Laura Mather

The technology industry has long struggled to create inclusive corporate cultures.

Tech leaders would have us believe they are making great strides, but they aren’t. For example, Google’s latest diversity report shows just 20% of the technology organization is female. One of the main reasons companies struggle so much to address diversity is due to a major misunderstanding: People think the best way to address unconscious bias is to train it away.

And yet, decades of research shows it is virtually impossible to use
training to remove the unconscious bias permeating society. Silicon
Valley claims to be data driven. But these companies ignore the data that shows that even though they’ve deployed unconscious bias training, their diversity numbers have barely budged.

There is good news. Research has shown companies can impact hiring decisions in a way that makes for truly fair outcomes: change the process. Use identity-blind resume reviews. Conduct structured interviews in a way that only allows interviewers to score candidates on the skills and values that are relevant to a job and not on things like how much they ‘like’ someone.

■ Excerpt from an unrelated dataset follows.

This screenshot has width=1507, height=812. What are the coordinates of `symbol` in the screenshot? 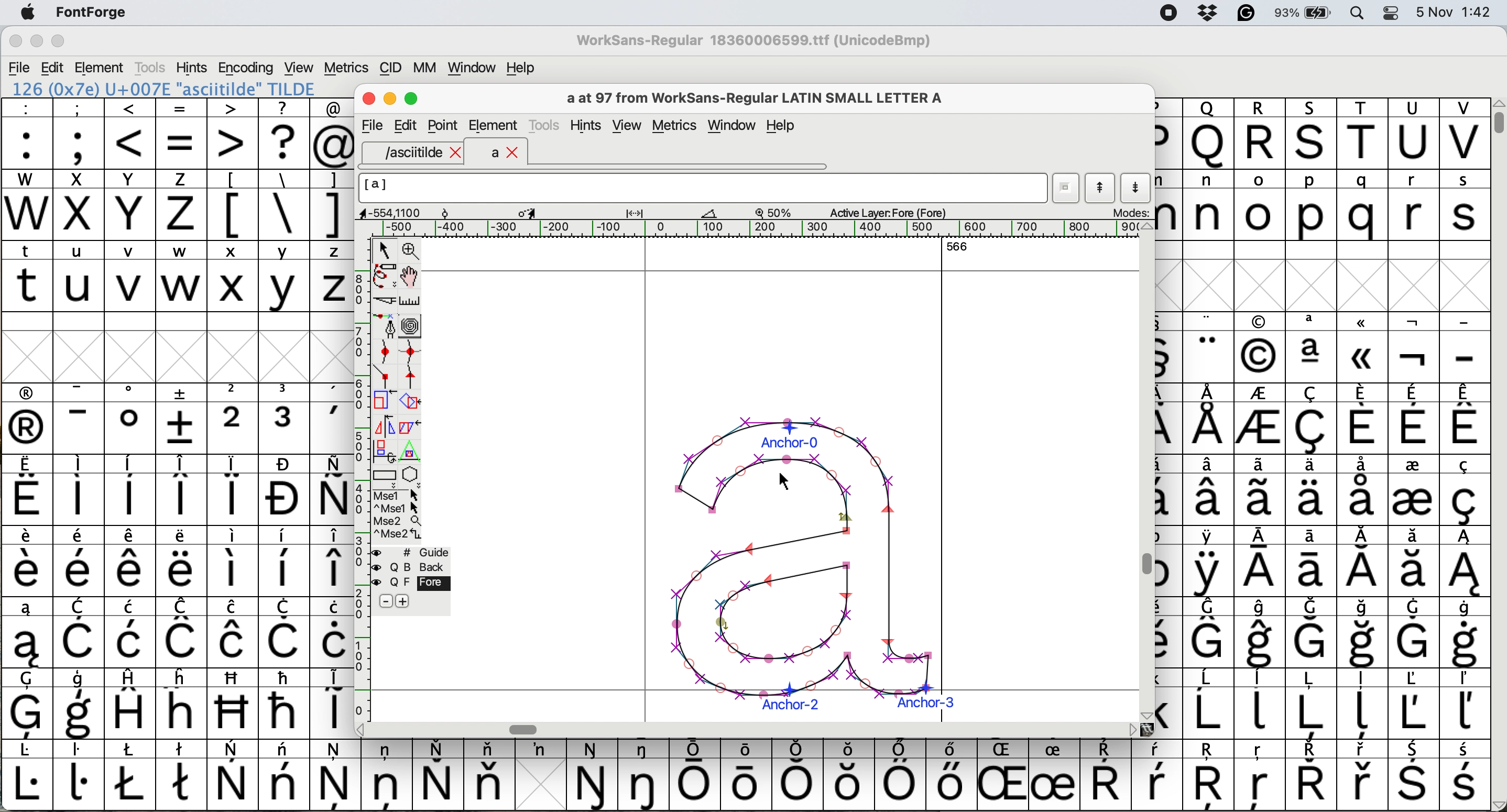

What’s critical is to interact with hiring teams at the moment they make a decision, like when they are reviewing a resume or scoring a candidate’s interview responses.

This sounds hard. Fortunately, technology can do this for us. It can
remove identifying information from resumes. It can enforce scoring
guidelines for interviews that focus the hiring decisions only on what’s relevant.

It’s time companies stop relying on unconscious bias training and start doing things that have been proven to be successful – change the hiring process – and use technology to make it scalable.

Imagine the results a company can achieve when it hires the very best person for the job regardless of gender or race.

That’s not just good for business. That’s good for everyone.

With a Perspective, I’m Laura Mather.

Laura Mather is a Silicon Valley-based entrepreneur dedicated to removing unconscious bias from the hiring process.